My new strategy is to group photos and send them to my grandkids. For instance, all of my wife Barbara’s nursing school memorabilia and photos will be boxed and sent to the grand daughter that followed in her footsteps and beaome a nurse. All of my love letters and courtship photos will go to my oldest grand daughter who is a pharmacist/writer. Perhaps she will use the information to develop characters for a best selling novel. I can continue to sort pictures into blocks of memories and send them to each of my seven natural grand kids. My pictures with Peg are another matter. Her grand children were adults when we married and our photos together do not include them. Also, our photos are 99% digital and are on my computer. It will be easier to delete these files or send them to electronic heaven when the computer dies.
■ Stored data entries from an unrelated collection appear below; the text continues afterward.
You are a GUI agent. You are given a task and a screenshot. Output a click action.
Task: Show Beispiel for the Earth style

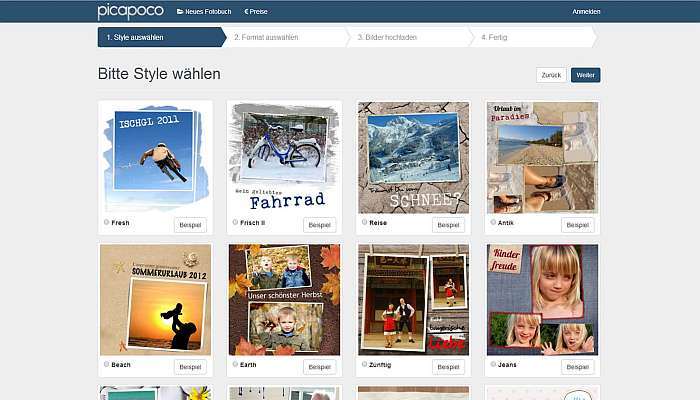point(319,367)
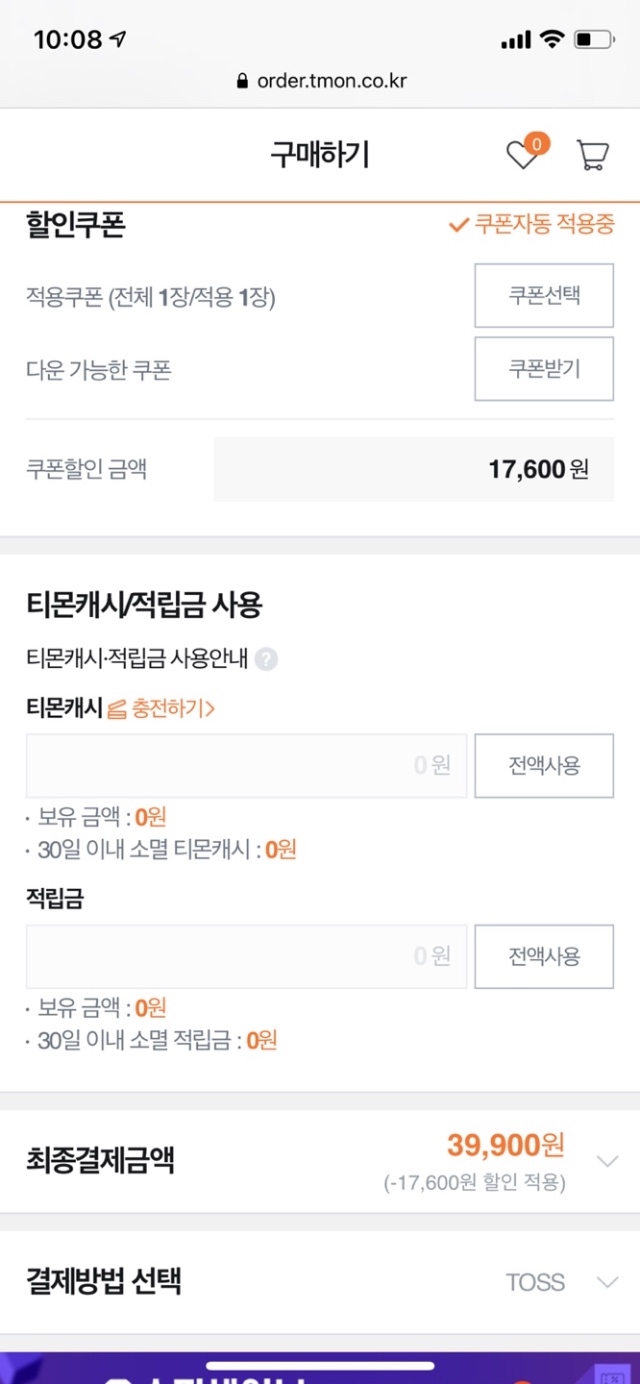Viewport: 640px width, 1384px height.
Task: Tap the battery indicator in status bar
Action: [x=594, y=40]
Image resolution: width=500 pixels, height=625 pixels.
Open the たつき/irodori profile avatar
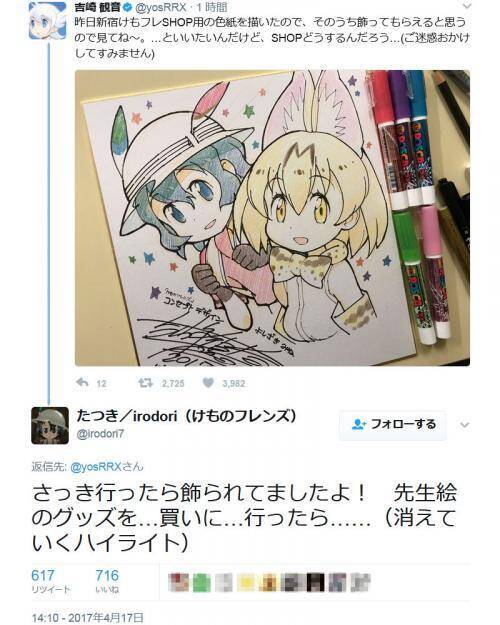47,426
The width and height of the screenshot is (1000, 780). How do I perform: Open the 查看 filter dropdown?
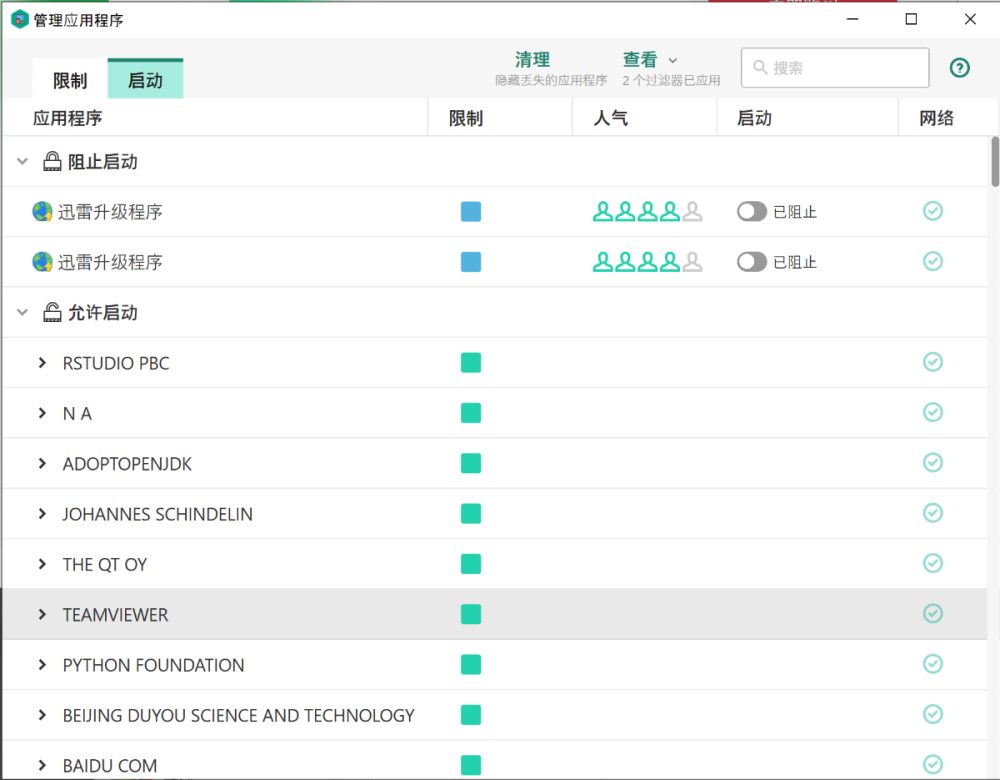tap(650, 60)
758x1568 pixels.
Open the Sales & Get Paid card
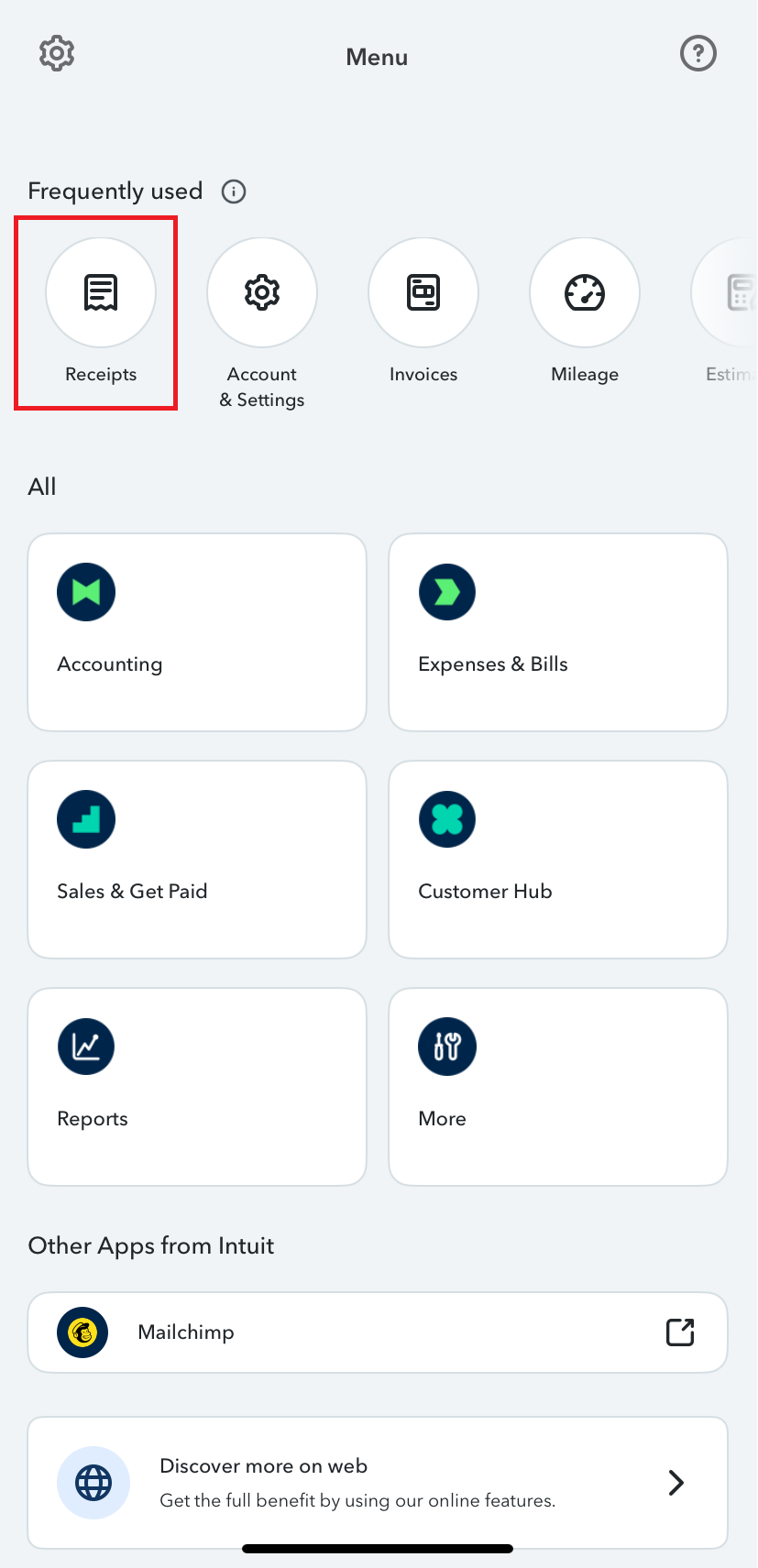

Another strategy is to do nothing. I can do what 99.9% of the population does and leave the job to my heirs be they direct desendants or grandchildren.

My final thought on this topic is about Kodak, the company that created this nightmare for all people who were sucked into memory saving images. You were so involved in selling the concept of memories on film that you failed to heed the signs of a changing world. You allowed the Japanese to out wit you with digital cameras, and now they are selling the virtues of making memories on digital media which has already evolved from VHS tape, to cassette tape, to compact disks, to MP3 flash cards to the Cloud. What next? Kodak is dead now, but the world is stuck with their product and a proper way to dispose of them.

How about if we just convince ourselves to save memories in our head and recall them when needed?